The regulator issued a paper setting out its views on proposals to improve the regulatory framework for sustainable finance. ESMA’s paper aims to illustrate a “holistic vision … for the long-term, considering the framework’s overall architecture and the interconnectedness between its different building blocks.”

ESMA said the framework should evolve to facilitate investors’ access to sustainable investments, support the transition to the EU targets of climate-neutrality by 2050, and cut greenhouse gas emissions by at least 55% by 2030 — goals that will require an estimated €350 billion in additional investment per year.

“In this regard, investors play a key role as they ultimately drive the allocation of capital to investment objectives,” ESMA said, adding that the regulatory framework “needs to ‘facilitate the investor journey’ by helping investors navigate through a broad selection of sustainable products with different sustainability characteristics and varying degrees of sustainability ambition.”

To that end, the paper “outlines securities markets regulators’ view of how the framework should function in the longer-term, aspiring to its ‘ideal end-state,’” it said.
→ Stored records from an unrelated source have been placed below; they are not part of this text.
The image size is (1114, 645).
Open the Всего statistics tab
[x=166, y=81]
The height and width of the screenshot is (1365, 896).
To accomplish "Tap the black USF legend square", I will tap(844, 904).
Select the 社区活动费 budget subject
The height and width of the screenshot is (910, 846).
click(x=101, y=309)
“All financial products should disclose some minimum basic sustainability information, covering environmental and social characteristics.”

The paper also recommended a new product categorization system to target sustainability and transition-related products, with “clear eligibility criteria and binding transparency obligations.”

Additionally, ESG data products should be more standardized and brought under regulatory oversight, and investor testing should be required before policies are adopted to ensure that they work for retail investors.

The paper also recommended that the EU Taxonomy — a sustainability classification system — should become the sole reference point for assessing sustainability, and that the system should be embedded in all legislation that deals with sustainable finance.